Monday, January 9, 2017

Guest room is done

This tiny room.  Good gracious, it has been such a pain in the ass.  When we moved in, it looked like this. 
Super shiny paneling, dark trim, granny valance, metal blinds, old timey fan with light...that wasn't hooked up to the wall switch.  Lots of goodies in here.  The paneling and valance lasted about 3 minutes after we got the keys. 
And then after the paneling and all the trim were totally removed, the floors were refinished. 
It took us a long time to get to this room after this.  This lower pic was taken on 10.3.15, and for the next year it looked just like this...with the bed just piled full of crap and no progress whatsoever.  This is what a house with no storage space looks like!  (When the DIYer in the house is a borderline hoarder, hugely pregnant, and gives birth to a stage 5 clinger.)
Then, we finally had some help with the kids in September of this year, and Shaun pretty much single-handedly put up the plywood for the feature wall we decided to do over the ruined drywall.  I wanted to do a wainscoting wall rather than just re-drywall.  We used 1/8 inch luan plywood, 1x3 pine boards for the outside frame and the inner cross pieces, and the standard 1x4 MDF boards for the base trim.  
Unfortunately, we cut the plywood wrong and ended up with a seam where it wouldn't be covered by a vertical board.  I decided to just let it go and do my best with spackle and paint.  I can't say I'm thrilled with the decision, but it would've been way too much trouble to rip this all out and redo it. 
I was trying to figure out the easiest way to get the horizontal pieces evenly spaced, and cutting strips of cardboard to visualize seemed like the easiest way. 
We were able to measure, move the cardboard, and make sure that it looked good to the eye, in addition to being spaced evenly with the tape measure. 
Shaun ended up cutting each horizontal piece individually, because they were all slightly different in length due to the walls not being perfectly level.  It went pretty fast once we got down a rhythm, though!
 
 Before we knew it, the whole wall was trimmed and ready for spackle.
This part was time-consuming, but I use simple Drydex spackle, rather than wood filler or caulk.  It dries and sands faster, and is much easier to work with. 
I know many people add additional trim inside the boxes to make it look more substantial, but for now, the simple look wins.  And then after many hours of sanding....primer!
I'd like to share my thought process for designing a room.  Since we've moved so many times, and have always seemed to downsize, I have a lot of stuff - and first look at the large items I have that must be used in the room.  In this case, I had our teal 6x9 Crate and Barrel rug that was the only one to fit in this room.  The room is a little short of 10x10, so the 8x10 rugs we had wouldn't fit by the smallest margin.  It was frustrating, because I had beautiful fabric I wanted to make curtains out of for this room, but it went with the yellow tile print rug that ended up in Zach's room. 
So, this rug had to be used in here.  I also had bedding that wouldn't work in our bedroom, that I wanted to use in the guest room.  Mainly, the coral duvet set I bought to stage our master for sale in Minnesota.  Also, the art work pictured below would be added to the guest room.  (We gave away the 8x10 rug pictured here to a friend)
I also wanted to be able to use the orange tile print duvet we've used in our master in Wisconsin.
With the rug, bedding, and art on deck, I knew I had to tie it together with the curtains.  I'm a huge fan of using curtains to marry other elements of the room that may not otherwise work out.  I happened to be at World Market when I saw these beauties.
--- --- ---
(Directive 1): In the guest room post, what does the writer use instead of wood filler or caulk?
(Directive 2): Reproduce the guest room post word for word, everything from "We were able" down to "to work with.".
The lines after this point come from an unrelated source.

(Available data):
--- --- ---
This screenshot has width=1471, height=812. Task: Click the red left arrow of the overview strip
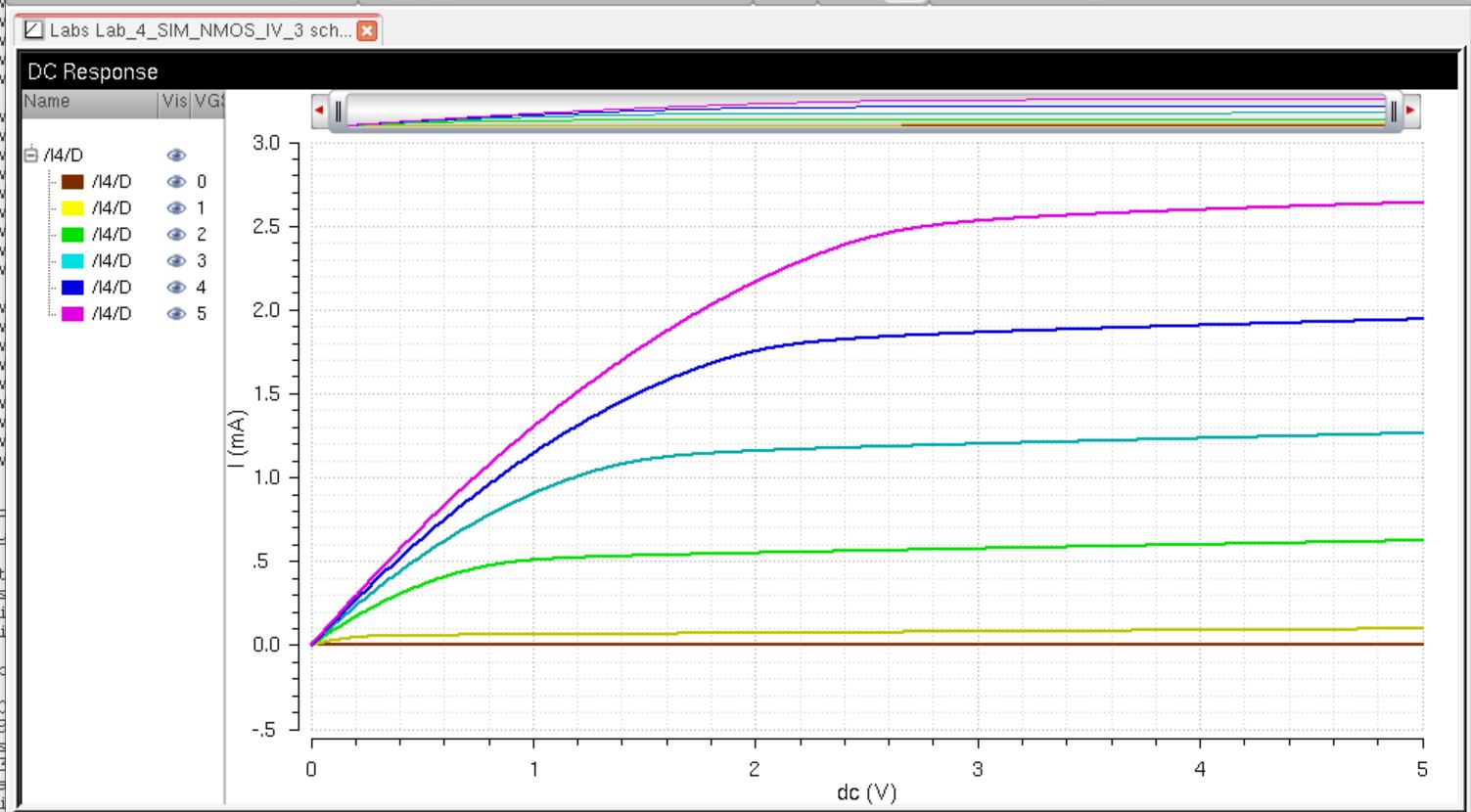319,111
--- --- ---
(Complete response 1): Drydex spackle.

(Complete response 2):
We were able to measure, move the cardboard, and make sure that it looked good to the eye, in addition to being spaced evenly with the tape measure. 
Shaun ended up cutting each horizontal piece individually, because they were all slightly different in length due to the walls not being perfectly level.  It went pretty fast once we got down a rhythm, though!
 
 Before we knew it, the whole wall was trimmed and ready for spackle.
This part was time-consuming, but I use simple Drydex spackle, rather than wood filler or caulk.  It dries and sands faster, and is much easier to work with.